Doesn’t the restaurant already have plates?
“I’m picky,” he said.
And busy. Scott is among a growing number of city restaurateurs now engaged on multiple battlefronts in the city’s increasingly combative food business. To some it is no longer enough to simply have a space with tables, chairs and scrumptious fare; the war for hungry stomachs also means going mobile, embracing social media and using locally sourced ingredients.
San Francisco has long had a competitive restaurant scene, but recent changes have made it more so, giving consumers new options and leaving some traditional restaurants feeling the pinch and looking for the city to intervene.

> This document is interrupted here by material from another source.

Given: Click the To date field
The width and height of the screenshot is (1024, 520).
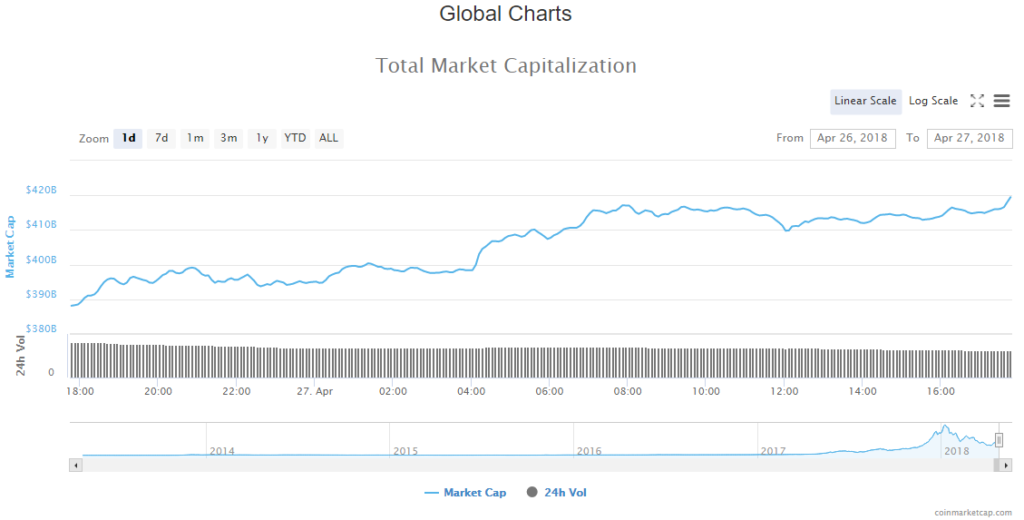Looking at the screenshot, I should (969, 138).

San Francisco has the highest number of restaurants per capita in the nation — 3,588, according to health department records; one for every 227 residents. (New York City has one restaurant per every 347 people.) Add to that a growing fleet of about 200 (and counting) licensed food trucks, some serving upscale fare like ahi tuna sliders and crème brûlée.
Unlicensed dining options are also proliferating: underground dinner parties that siphon customers from traditional restaurants and popular makeshift street-food vendors, like the soup guy on Valencia Street.

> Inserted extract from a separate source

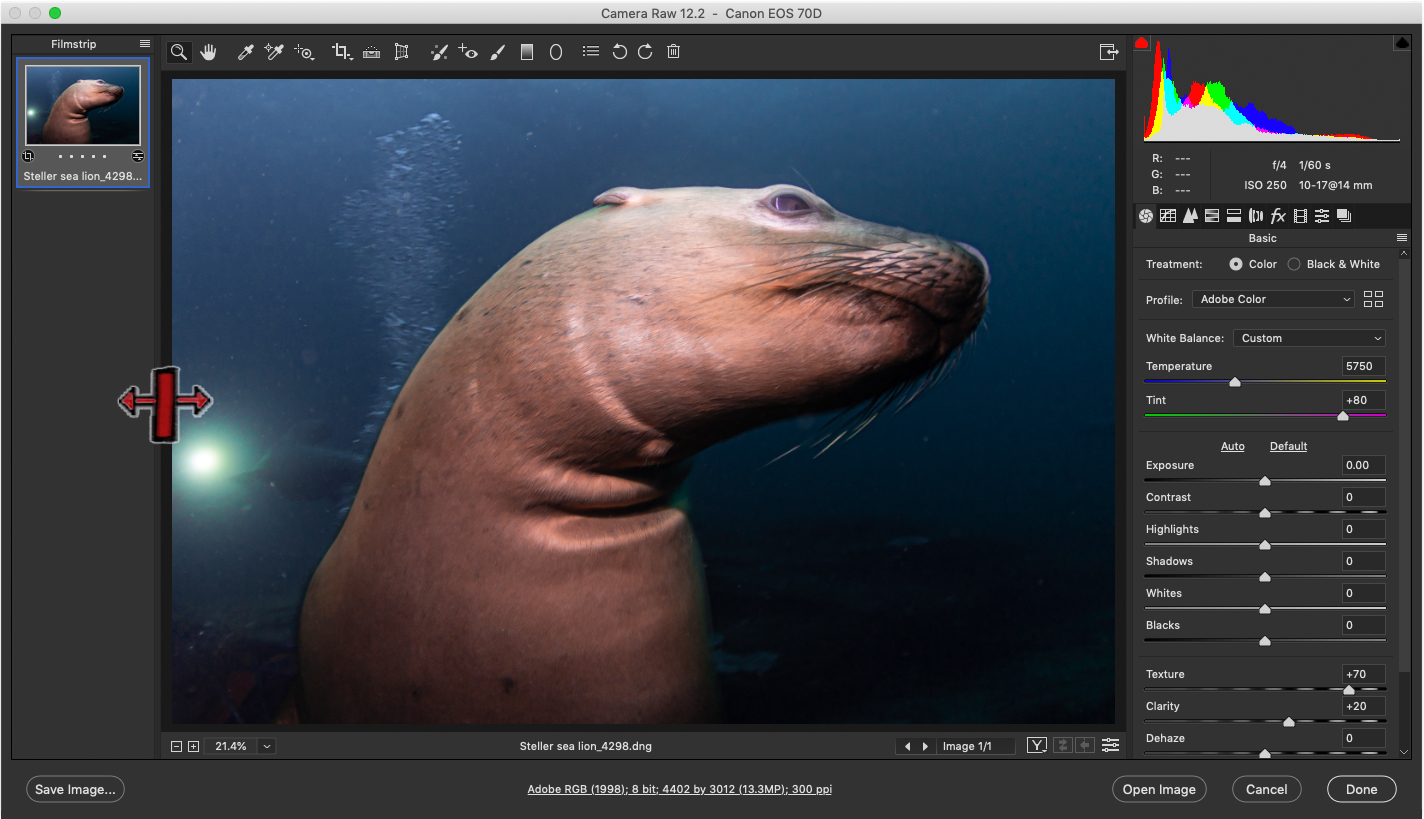Open the White Balance dropdown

New competition has also come from the city’s 24 mobbed farmers markets, many of which serve either hot prepared foods or goodies to construct dinner on the spot.
“Restaurants need to be sharp and realize they are facing very diversified competition,” said Alison Bing, food writer and Lonely Planet guidebook author.
“It does create better prices” for consumers, Bing said, but it also puts “more pressure on restaurants.”
For example, she said, upscale food trucks have recently started parking outside bars that don’t serve food. “Bars are colluding with trucks to create a food and wine experience,” Bing said, with diners paying less than they would at an established restaurant.